Фантастический экфрасис
Накануне неудачной свадьбы князя Мышкина и Настасьи Филипповны повествователь выражает надежду Мышкина, что спасти ее погибшую душу все еще возможно: «…он искренне верил, что она может еще воскреснуть» [Достоевский 1972–1990, 8:489]. Свадьба так и не состоялась, и убийство Настасьи Филипповны делает необходимость ее «воскресения» еще более насущной. Хотя ни Мышкин, ни Достоевский не могут в буквальном смысле оживить Настасью Филипповну – в конце концов, это все еще реалистическое повествование – в романе допускается возможность того, что ее образ снова воскреснет, и на этот раз он даже может появиться не как нечистая сила, а как преображенная совершенная форма. Это происходит в завершающем tour de force романа – в описании трупа Настасьи Филипповны и ночного бдения Мышкина и Рогожина перед ним – взывая к способностям экфрастической репрезентации стирать границы между жизнью и смертью. Несмотря на то что эта сцена не соответствует строгому определению экфрасиса, преобладание визуального языка и связь самой Настасьи Филипповны со сферой визуального побуждают, и даже требуют такого прочтения.

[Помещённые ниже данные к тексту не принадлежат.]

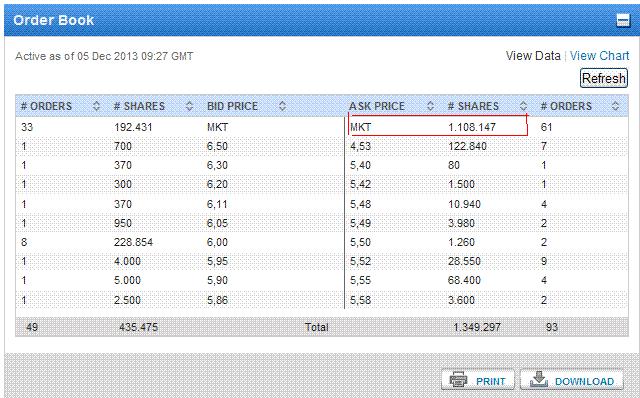This screenshot has height=398, width=640.
Task: Click the printer icon next to PRINT
Action: [x=458, y=380]
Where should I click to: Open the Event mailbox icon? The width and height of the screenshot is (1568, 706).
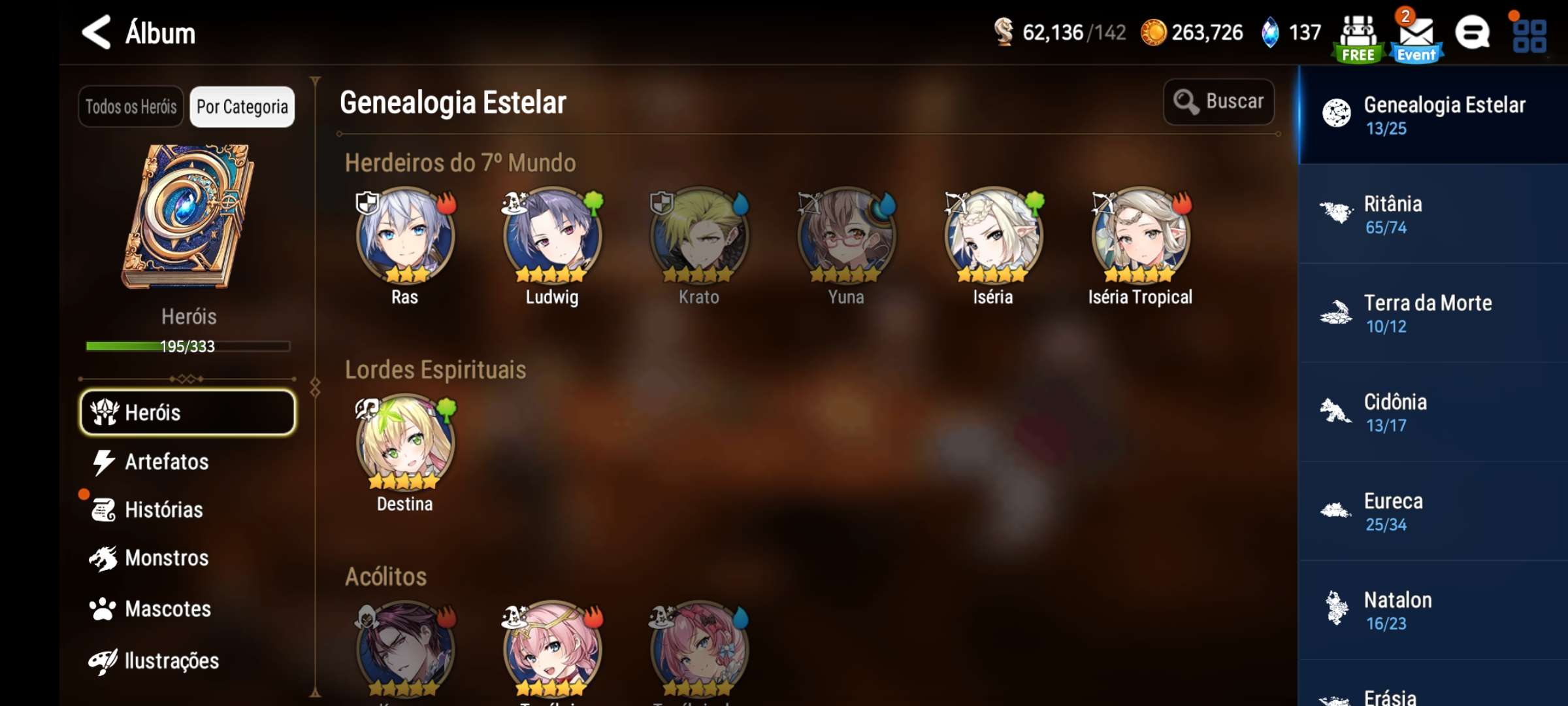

Действительно, даже помимо своеобразного описания Настасьи Филипповны, многие считали образ умершей женщины – как фиксированное изображение объекта эстетического созерцания – тесно связанным с областью искусства. Отвечая на широко известное высказывание Эдгара Аллана По, что «смерть прекрасной женщины есть, бесспорно, самый поэтический сюжет в мире», Элизабет Бронфен объясняет, как мертвая женщина может стать локусом эстетического самосознания:
Поскольку ее умирание выступает как аналогия создания художественного произведения, а изображенная смерть служит двойником его формального состояния, «смерть прекрасной женщины» выделяет прием mise еп abyme в тексте, момент саморефлексии, когда текст как бы комментирует сам себя и процесс своего собственного создания и таким образом распадается на составляющие [Bronfen 1992: 71].
Выводы Бронфен одинаково справедливы в отношении mise еп abyme как у Толстого, когда «неживой» портрет Анны сталкивается с двойником Толстого, Левиным, так и у Достоевского, в финальной встрече мертвой Настасьи Филипповны с двойником Достоевского, Мышкиным. В каждом случае описание женщины – мертвой или близкой к смерти – служит моментом размышления о реалистическом представлении и специфике взаимоотношений искусств, подразумеваемых в таком представлении.
На самом деле, Настасья Филипповна, преследовавшая жителей Петербурга на протяжении нескольких сотен страниц, после своей смерти становится почти полностью эстетическим объектом. Она неподвижна, молчалива, представляет собой скопление прозрачных или белых предметов на фоне кромешной тьмы спальни. Не считая оттенки неопределимых цветов, здесь мало цвета, что делает невозможным предположить другую судьбу для Настасьи Филипповны, кроме возвращения к ее фотографическому происхождению. Достоевский даже фрагментирует ее тело на предметы одежды и упоминает только самый «кончик» ее ноги. «Кончик ноги» подобен мелькнувшему коровьему хвосту, случайной фотографической детали, запечатленной в результате насильственного вычленения единичного момента из потока повествования. Вся сцена – моментальный снимок ее смерти.